徐々に雪が増え、足下がカッチコチでツルンツルン状態になっていくフロアだが、宙に浮いているのであれば何も問題がなかった。
魔物は大体ベルナドットが仕留めているし、雪玉を作れそうにない時はクロムも魔術で攻撃していたのでキールとモリオンはただひたすらに自分たちが使っている生活魔術を発動し続けるだけでいい。おかしいな、ダンジョンってこんな楽する場所だっけ? なんて考えがよぎった。

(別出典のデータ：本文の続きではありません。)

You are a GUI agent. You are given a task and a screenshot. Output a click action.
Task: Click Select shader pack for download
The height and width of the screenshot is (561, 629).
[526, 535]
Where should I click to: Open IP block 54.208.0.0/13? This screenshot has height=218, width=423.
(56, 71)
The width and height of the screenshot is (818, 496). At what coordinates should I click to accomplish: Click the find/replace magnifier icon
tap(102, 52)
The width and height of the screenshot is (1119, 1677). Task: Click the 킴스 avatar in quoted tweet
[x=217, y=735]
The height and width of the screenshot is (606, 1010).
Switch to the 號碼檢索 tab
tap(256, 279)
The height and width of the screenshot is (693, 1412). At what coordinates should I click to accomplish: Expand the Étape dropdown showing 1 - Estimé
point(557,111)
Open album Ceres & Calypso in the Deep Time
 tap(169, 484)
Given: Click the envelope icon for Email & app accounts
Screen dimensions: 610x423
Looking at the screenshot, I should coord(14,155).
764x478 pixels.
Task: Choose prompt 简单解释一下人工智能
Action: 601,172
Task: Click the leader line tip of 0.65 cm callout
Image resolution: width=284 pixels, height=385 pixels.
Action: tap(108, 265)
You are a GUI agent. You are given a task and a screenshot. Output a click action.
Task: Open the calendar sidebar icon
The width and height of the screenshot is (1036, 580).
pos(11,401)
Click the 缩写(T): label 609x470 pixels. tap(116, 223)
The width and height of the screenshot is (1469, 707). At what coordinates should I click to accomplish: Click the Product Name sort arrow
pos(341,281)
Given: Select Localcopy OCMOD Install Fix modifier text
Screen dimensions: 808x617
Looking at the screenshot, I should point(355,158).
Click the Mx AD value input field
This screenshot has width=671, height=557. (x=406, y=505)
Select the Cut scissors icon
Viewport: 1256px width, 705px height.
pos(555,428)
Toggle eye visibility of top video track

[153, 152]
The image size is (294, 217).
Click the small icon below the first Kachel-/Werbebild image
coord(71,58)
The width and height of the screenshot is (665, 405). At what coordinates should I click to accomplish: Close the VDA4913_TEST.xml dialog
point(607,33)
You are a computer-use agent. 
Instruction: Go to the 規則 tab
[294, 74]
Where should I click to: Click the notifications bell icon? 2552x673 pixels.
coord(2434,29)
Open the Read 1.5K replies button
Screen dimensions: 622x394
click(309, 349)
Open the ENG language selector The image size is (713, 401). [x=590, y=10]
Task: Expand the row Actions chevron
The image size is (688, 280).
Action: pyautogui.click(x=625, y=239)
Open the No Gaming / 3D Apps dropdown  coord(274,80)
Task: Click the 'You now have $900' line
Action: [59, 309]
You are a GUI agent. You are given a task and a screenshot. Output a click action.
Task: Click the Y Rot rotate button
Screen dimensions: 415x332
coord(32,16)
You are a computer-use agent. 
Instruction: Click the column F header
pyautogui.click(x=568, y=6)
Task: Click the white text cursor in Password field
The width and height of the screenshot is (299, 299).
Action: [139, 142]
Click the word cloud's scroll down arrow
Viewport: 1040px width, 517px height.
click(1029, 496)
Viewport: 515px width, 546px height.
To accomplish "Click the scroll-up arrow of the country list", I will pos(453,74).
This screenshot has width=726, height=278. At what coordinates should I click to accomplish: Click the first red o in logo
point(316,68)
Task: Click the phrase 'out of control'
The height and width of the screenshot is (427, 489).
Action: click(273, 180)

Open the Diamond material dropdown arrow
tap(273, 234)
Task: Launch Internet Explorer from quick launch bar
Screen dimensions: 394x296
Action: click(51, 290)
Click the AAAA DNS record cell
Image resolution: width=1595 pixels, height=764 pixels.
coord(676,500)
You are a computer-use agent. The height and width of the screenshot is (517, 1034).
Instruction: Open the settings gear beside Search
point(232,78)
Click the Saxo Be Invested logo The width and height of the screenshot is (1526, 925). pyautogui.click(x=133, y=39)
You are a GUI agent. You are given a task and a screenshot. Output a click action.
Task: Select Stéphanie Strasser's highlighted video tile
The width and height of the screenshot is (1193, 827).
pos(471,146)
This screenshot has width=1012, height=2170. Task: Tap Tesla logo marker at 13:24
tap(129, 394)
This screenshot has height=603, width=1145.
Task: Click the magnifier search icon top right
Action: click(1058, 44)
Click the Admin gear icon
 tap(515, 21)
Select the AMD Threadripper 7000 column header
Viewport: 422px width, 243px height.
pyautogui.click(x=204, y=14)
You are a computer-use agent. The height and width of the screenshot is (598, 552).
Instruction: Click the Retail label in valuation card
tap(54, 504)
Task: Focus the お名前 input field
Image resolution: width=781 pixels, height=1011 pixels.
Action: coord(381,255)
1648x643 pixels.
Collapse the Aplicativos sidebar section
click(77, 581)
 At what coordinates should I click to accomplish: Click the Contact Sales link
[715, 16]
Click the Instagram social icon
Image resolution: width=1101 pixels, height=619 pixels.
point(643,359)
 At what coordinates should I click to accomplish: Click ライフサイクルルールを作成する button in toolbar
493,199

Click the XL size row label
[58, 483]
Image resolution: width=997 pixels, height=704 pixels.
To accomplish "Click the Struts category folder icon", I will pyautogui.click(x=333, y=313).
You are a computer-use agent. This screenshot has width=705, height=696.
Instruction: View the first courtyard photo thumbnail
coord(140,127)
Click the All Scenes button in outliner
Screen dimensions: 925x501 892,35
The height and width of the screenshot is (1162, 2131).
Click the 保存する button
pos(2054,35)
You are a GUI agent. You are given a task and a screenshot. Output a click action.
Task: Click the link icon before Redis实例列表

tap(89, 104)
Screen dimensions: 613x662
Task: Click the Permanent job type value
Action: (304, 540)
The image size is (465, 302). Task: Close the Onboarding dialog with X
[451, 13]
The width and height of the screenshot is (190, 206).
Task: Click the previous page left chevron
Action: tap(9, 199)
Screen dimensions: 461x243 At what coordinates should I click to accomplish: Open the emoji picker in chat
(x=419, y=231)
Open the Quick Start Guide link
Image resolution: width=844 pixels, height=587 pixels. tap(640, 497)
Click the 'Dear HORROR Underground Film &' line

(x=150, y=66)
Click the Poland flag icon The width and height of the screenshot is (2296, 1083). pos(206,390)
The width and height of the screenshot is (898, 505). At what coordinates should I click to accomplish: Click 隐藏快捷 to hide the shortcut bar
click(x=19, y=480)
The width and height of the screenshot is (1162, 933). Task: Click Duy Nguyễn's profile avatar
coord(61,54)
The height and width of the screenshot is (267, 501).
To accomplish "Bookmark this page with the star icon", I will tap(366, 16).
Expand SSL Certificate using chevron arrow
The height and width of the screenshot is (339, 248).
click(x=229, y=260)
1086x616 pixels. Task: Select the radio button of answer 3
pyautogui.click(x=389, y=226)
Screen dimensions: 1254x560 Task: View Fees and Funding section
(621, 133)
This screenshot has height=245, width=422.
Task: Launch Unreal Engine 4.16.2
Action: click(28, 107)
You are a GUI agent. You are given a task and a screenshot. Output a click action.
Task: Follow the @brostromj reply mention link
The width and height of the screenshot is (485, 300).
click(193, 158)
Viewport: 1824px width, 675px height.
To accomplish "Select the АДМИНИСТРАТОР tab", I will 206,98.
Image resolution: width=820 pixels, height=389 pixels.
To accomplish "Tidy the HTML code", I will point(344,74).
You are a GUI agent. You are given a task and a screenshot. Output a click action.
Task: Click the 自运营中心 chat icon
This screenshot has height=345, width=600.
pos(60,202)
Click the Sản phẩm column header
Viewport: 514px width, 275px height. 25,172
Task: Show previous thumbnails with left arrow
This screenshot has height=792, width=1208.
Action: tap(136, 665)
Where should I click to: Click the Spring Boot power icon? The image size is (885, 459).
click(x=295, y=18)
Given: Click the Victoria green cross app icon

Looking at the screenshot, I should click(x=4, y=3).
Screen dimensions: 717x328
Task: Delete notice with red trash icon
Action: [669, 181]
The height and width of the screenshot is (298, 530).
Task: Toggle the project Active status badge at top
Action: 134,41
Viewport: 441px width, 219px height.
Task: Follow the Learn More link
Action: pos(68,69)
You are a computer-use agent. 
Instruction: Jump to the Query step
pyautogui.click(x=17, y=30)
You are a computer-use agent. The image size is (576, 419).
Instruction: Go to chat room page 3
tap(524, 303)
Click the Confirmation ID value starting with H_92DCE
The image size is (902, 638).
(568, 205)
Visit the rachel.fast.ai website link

よくよく考えるとステラたちを召喚する以前の方が余程大変だったくらいだ。それも、今ならここよりもっと楽勝だと言えるような場所で。
流石にちょっと気を引き締めておかないとなぁ、なんて思ったが、なんというかそう簡単に気を引き締められる感じがしなかった。もうちょっと危機的状況になりそうな要素があればまだしも。
スクリーンで見物していた者たちも、まさかこんなあっさり進むとかある? という思いでいっぱいだった。
どう見たってあの服装じゃ寒すぎてマトモに行動できそうにないはずなのに、それを魔術で補って更に移動も魔術で容易に。防具というには到底そう見えない服装で、あれじゃ魔物に襲われたらひとたまりもなさそうだな、なんて思った者だっている。だがしかし実際は魔物の気配を察知した時点ですぐさま矢が放たれている。
なんだろ、実はあの服、とんでもなく凄い防具なのかな、とか思う者まで出る始末。
ステラたちが着ている服は着替えもあるが、基本的には普段着ている服という認識で間違ってはいない。ただし魔界で暮らすとなるとそれなりに普通の服に見えても防御力が必要とされる事もあるので、考えようによっては防具とみなしてもいいのかもしれない。だがステラたちからすればあくまでも普段着である。
幸運なルーキーと呼ばれていた頃のステラたちを知っていた者が見物人の中にちらほらといたが、彼らはもうステラたちをルーキーだとは思っていない。幸運――はどうだかわからないが、運だけでこの塔をあそこまで攻略はできないだろう。
実はあいつらとんでもなく凄いんじゃないか? なんて思う者は既にそれなりに存在していた。
真実を知れば凄いで済まない話ではあるが、まぁステラたちからすれば知ったこっちゃないものである。